While it may be efficient to rubber stamp things, it is not doing their job. Folks scam all the time, especially if they know no one is looking.
If they lack the competence to be able to independently verify, they aren’t being effective regulators.
Bingo. If I use 3 managers and PMs who don't know how to program for a code review, then that's not a very effective code review.
That sounds like they are knowingly underfunded, which they are.
> And aerospace engineers are dirt cheap.
They are? Where are all the airline startups? I assume they measure in the hundreds with all this dirt cheap talent running around.
Aerospace requires lots of capital expense and is very ‘large customer’ driven and aerospace engineers play second (or third) fiddle to that, unlike in software.
I suspect you're letting your software world experience dictate your expectations of what engineering is all about, and what it takes to actually get work done.
Software development is a rare field where the only relevant resource is man hours. In other fields, including aerospace engineering, trained meat bags tend to have a negligible cost to the point where replacing a whole engineering team might be a minor inconvenience. However, crashing a prototype is a project killer due to cost alone.
Also, you're not hiring from a diversely employed Valley pool: most of the engineers with the requisite level of understanding to test Boeing's hardware work for Boeing (and to an extent its supply chain), which might mean you don't have to offer them much of a pay rise, but it also means [i] you're weakening the engineering capability of the firms actually designing and building the stuff by poaching them and [ii] their views on what's safe and what's an appropriate level of testing aren't fully independent anyway.
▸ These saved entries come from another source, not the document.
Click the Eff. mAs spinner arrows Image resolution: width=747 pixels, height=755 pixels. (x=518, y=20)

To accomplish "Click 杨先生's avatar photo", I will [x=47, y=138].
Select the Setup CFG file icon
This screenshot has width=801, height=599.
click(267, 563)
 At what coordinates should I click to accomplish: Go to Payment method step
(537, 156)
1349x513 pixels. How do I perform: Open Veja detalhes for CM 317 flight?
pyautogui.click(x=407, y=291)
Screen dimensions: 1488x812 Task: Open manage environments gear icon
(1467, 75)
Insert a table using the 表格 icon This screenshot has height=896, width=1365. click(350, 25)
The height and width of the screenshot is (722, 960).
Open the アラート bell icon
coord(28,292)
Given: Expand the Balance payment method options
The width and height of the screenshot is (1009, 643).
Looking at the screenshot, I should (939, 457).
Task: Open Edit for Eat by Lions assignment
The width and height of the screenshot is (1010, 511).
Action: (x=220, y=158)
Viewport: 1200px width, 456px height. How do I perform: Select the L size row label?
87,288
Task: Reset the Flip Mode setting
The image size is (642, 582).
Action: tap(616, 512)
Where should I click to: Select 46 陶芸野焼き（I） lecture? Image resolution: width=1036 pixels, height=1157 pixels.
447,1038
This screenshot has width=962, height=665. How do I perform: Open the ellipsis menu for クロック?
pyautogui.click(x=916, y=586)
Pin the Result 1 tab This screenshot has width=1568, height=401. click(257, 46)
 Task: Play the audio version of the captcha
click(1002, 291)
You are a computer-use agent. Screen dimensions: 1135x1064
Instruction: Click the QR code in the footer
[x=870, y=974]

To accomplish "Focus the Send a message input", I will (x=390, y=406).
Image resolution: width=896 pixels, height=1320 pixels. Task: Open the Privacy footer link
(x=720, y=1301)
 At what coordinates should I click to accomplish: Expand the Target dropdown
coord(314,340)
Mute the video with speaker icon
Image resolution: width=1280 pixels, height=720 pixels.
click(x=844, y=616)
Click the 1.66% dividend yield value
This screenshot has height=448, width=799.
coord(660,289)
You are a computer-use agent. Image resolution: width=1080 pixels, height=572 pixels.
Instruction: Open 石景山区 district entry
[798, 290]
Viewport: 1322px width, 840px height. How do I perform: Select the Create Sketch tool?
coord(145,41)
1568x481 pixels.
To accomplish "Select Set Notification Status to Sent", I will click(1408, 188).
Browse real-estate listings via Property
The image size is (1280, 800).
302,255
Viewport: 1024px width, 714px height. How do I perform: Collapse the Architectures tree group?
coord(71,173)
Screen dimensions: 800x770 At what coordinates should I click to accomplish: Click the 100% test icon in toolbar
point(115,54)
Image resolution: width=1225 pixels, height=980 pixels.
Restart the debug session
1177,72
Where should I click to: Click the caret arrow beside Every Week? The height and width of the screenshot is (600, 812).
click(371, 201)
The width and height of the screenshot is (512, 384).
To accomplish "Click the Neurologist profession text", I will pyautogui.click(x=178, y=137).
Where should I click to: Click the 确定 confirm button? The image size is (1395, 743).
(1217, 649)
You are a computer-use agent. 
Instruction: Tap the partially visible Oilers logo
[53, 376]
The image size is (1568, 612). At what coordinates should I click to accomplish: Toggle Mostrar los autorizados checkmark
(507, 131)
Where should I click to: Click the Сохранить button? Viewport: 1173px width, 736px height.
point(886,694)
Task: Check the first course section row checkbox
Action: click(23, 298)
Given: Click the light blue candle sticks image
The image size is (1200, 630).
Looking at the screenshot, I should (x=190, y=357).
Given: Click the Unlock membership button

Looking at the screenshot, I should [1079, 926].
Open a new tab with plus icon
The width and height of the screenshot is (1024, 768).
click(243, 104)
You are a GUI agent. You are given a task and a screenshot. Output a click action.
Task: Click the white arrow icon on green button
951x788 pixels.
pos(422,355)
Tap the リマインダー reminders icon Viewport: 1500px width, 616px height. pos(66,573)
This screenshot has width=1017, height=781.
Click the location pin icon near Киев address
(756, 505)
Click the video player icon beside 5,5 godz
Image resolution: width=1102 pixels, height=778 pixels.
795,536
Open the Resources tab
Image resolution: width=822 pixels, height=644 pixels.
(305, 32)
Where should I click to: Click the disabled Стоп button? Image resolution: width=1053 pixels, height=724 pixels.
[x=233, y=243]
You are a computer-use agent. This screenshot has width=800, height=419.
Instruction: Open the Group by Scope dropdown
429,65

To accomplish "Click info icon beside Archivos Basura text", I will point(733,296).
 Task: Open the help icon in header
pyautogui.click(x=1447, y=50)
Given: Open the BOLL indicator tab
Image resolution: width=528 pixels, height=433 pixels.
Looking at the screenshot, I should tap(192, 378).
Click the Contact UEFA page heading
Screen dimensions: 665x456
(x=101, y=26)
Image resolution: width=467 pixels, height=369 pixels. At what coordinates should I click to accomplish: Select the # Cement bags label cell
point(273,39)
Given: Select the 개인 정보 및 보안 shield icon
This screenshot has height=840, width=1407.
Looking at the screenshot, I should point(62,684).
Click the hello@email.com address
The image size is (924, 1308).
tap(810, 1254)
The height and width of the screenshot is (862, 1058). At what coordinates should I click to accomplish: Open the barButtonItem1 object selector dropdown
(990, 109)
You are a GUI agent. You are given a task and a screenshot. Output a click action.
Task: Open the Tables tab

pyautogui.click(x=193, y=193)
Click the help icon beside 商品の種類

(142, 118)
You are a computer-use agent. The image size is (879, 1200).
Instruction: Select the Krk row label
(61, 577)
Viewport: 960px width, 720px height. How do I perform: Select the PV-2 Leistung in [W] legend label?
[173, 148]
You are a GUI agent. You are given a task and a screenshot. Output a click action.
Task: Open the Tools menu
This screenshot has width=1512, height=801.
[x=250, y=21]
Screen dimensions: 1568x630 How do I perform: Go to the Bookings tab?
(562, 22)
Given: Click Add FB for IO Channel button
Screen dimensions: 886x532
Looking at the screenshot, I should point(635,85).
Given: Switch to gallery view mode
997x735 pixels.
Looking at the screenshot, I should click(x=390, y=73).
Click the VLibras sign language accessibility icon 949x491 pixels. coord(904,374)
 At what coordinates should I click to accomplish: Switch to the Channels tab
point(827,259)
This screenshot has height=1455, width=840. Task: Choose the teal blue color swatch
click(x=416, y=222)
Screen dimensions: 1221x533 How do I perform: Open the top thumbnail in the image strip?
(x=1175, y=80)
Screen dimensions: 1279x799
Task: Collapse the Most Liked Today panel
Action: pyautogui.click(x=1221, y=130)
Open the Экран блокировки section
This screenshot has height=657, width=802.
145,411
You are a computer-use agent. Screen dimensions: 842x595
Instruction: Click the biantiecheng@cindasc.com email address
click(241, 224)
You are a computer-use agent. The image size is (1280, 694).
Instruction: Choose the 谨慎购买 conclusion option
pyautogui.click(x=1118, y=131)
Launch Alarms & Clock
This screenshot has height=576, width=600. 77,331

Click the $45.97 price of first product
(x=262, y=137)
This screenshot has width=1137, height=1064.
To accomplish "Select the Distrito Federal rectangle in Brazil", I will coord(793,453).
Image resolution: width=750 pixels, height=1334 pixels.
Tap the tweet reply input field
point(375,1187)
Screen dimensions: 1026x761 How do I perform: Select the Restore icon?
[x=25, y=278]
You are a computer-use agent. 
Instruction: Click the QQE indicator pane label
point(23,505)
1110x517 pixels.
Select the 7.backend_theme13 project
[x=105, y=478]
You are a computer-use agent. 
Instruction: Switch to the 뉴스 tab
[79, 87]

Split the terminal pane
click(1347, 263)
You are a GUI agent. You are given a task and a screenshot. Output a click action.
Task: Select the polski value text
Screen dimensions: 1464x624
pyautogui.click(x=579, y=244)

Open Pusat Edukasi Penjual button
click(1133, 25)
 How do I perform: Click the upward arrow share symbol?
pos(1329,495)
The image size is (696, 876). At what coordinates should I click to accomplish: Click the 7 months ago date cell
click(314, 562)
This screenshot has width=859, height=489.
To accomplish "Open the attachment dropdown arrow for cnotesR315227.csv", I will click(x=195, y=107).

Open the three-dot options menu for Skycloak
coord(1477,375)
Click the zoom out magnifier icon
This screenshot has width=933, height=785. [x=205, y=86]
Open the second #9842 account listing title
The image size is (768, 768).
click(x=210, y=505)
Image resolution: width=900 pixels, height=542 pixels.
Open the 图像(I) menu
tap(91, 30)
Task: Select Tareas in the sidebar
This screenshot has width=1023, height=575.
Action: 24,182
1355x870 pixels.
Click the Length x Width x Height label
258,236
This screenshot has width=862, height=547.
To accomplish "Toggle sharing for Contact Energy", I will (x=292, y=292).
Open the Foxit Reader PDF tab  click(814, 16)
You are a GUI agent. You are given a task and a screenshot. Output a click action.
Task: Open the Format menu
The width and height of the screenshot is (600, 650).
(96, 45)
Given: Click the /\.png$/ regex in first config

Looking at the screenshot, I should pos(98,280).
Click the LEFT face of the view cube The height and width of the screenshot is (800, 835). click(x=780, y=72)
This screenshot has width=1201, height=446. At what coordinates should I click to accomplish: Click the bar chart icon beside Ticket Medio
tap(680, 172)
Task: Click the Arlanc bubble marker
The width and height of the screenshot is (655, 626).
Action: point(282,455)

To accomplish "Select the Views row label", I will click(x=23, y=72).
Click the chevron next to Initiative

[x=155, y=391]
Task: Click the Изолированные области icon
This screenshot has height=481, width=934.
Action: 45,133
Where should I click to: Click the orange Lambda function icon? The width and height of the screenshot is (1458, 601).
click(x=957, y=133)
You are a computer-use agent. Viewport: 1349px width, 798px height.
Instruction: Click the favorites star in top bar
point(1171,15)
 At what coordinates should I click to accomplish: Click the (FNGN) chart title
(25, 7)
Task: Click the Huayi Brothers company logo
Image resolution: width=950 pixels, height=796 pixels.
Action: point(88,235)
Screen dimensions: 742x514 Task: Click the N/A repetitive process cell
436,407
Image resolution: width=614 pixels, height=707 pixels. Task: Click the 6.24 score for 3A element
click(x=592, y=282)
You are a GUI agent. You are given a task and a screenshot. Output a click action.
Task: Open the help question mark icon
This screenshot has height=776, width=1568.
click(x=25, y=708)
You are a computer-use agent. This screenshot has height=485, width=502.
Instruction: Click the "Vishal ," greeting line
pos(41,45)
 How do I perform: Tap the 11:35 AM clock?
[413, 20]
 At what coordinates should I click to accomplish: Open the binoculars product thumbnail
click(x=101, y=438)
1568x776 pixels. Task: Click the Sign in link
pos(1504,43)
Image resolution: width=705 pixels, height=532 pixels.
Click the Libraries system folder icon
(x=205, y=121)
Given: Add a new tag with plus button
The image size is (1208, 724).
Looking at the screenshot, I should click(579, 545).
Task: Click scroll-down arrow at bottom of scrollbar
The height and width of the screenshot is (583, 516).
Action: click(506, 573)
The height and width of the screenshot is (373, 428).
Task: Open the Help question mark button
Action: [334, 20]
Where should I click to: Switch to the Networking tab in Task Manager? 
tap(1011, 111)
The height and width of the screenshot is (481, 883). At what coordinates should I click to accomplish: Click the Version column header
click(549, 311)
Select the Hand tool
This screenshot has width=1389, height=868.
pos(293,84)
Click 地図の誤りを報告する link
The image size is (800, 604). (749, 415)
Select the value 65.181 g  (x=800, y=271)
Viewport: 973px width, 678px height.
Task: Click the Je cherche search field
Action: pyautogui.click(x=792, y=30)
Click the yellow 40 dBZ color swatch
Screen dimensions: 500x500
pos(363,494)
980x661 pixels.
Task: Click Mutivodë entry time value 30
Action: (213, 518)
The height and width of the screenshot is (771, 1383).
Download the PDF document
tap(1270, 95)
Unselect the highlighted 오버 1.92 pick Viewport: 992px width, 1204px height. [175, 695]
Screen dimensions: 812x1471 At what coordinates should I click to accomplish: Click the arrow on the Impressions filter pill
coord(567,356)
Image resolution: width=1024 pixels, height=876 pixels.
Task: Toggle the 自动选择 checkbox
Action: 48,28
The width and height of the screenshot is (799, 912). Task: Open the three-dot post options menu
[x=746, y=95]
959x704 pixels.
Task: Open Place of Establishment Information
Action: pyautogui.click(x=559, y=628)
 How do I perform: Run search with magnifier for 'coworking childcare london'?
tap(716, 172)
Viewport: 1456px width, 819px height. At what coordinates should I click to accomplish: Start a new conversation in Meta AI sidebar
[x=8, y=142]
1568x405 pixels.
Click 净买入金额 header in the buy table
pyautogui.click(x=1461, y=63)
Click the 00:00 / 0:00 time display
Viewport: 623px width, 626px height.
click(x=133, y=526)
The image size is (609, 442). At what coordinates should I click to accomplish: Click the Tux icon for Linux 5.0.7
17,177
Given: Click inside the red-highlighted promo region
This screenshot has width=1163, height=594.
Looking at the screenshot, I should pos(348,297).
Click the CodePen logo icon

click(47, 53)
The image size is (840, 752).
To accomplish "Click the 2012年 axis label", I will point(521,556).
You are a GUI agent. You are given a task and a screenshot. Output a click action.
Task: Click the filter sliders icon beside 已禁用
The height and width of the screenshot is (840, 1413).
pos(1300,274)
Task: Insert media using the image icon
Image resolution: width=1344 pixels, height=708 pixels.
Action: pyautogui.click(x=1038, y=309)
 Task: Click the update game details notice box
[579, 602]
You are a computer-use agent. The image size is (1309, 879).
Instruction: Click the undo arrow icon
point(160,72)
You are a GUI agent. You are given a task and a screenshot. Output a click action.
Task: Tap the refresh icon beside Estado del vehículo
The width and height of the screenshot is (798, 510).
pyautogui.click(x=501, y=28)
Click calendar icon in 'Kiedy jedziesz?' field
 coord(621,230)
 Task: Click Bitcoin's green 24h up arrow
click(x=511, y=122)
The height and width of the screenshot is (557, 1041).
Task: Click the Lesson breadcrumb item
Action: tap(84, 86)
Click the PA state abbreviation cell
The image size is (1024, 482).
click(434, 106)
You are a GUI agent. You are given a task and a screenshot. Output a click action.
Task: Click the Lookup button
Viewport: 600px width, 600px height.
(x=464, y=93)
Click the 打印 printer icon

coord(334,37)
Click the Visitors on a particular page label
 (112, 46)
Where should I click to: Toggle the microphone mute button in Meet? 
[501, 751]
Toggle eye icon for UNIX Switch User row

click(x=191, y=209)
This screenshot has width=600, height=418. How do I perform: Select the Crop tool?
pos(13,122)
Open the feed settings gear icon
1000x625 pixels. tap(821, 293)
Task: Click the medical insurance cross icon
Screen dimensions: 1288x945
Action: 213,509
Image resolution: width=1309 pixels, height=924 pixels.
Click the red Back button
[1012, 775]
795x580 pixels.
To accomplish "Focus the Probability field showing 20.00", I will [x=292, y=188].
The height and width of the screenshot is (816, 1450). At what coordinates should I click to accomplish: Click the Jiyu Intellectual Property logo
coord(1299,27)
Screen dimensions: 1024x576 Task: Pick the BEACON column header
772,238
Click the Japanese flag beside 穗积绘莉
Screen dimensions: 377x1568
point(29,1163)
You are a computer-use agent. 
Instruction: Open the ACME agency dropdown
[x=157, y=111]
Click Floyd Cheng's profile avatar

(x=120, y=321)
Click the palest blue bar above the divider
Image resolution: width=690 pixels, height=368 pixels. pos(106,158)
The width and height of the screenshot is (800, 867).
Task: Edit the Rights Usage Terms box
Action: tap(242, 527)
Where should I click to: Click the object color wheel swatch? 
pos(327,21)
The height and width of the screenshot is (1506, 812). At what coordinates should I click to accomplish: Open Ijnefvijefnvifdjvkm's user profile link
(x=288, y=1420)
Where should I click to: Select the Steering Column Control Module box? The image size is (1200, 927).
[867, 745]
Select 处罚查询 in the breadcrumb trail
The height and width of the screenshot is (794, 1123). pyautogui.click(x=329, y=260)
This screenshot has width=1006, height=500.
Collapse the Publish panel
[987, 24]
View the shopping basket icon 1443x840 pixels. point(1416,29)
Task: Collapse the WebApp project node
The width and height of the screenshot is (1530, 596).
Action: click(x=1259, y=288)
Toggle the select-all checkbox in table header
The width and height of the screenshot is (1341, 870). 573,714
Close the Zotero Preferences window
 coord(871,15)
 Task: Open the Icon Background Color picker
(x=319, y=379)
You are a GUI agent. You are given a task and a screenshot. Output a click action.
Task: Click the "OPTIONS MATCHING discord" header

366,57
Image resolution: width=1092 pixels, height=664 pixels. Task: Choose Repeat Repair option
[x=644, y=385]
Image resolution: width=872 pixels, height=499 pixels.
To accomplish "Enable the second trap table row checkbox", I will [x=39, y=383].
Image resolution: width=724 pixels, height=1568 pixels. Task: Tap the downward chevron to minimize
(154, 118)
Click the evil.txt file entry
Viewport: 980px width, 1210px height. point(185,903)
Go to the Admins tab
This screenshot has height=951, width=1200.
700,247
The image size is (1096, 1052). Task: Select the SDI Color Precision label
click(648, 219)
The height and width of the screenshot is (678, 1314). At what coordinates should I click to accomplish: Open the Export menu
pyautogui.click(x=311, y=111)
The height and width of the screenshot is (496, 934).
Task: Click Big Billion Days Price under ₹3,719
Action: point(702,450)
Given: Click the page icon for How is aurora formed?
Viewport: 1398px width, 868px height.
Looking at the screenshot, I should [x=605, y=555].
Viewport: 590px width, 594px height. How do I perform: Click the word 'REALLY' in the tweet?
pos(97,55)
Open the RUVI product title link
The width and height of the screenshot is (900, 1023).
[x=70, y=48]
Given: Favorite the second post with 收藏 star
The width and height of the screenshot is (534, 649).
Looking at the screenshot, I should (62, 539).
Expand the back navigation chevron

Inaccurate, please stop sharing misinformation. Seeing this on HN is unfortunate.
Most aerospace engineers are lucky to break 75k/yr to start with little to no equity, and often need to move to the middle of nowhere (compared to say NYC, SF, LA, etc for software), and get hit with periodic catastrophic layoffs with the regular cycles in the industry.
It’s pretty common that software folks are paid 2-5x with far less intense or zero credentialing and better work conditions - at the same company.
Median numbers, so masks variability. But it looks like AEs are generally paid decently, relative to other engineers.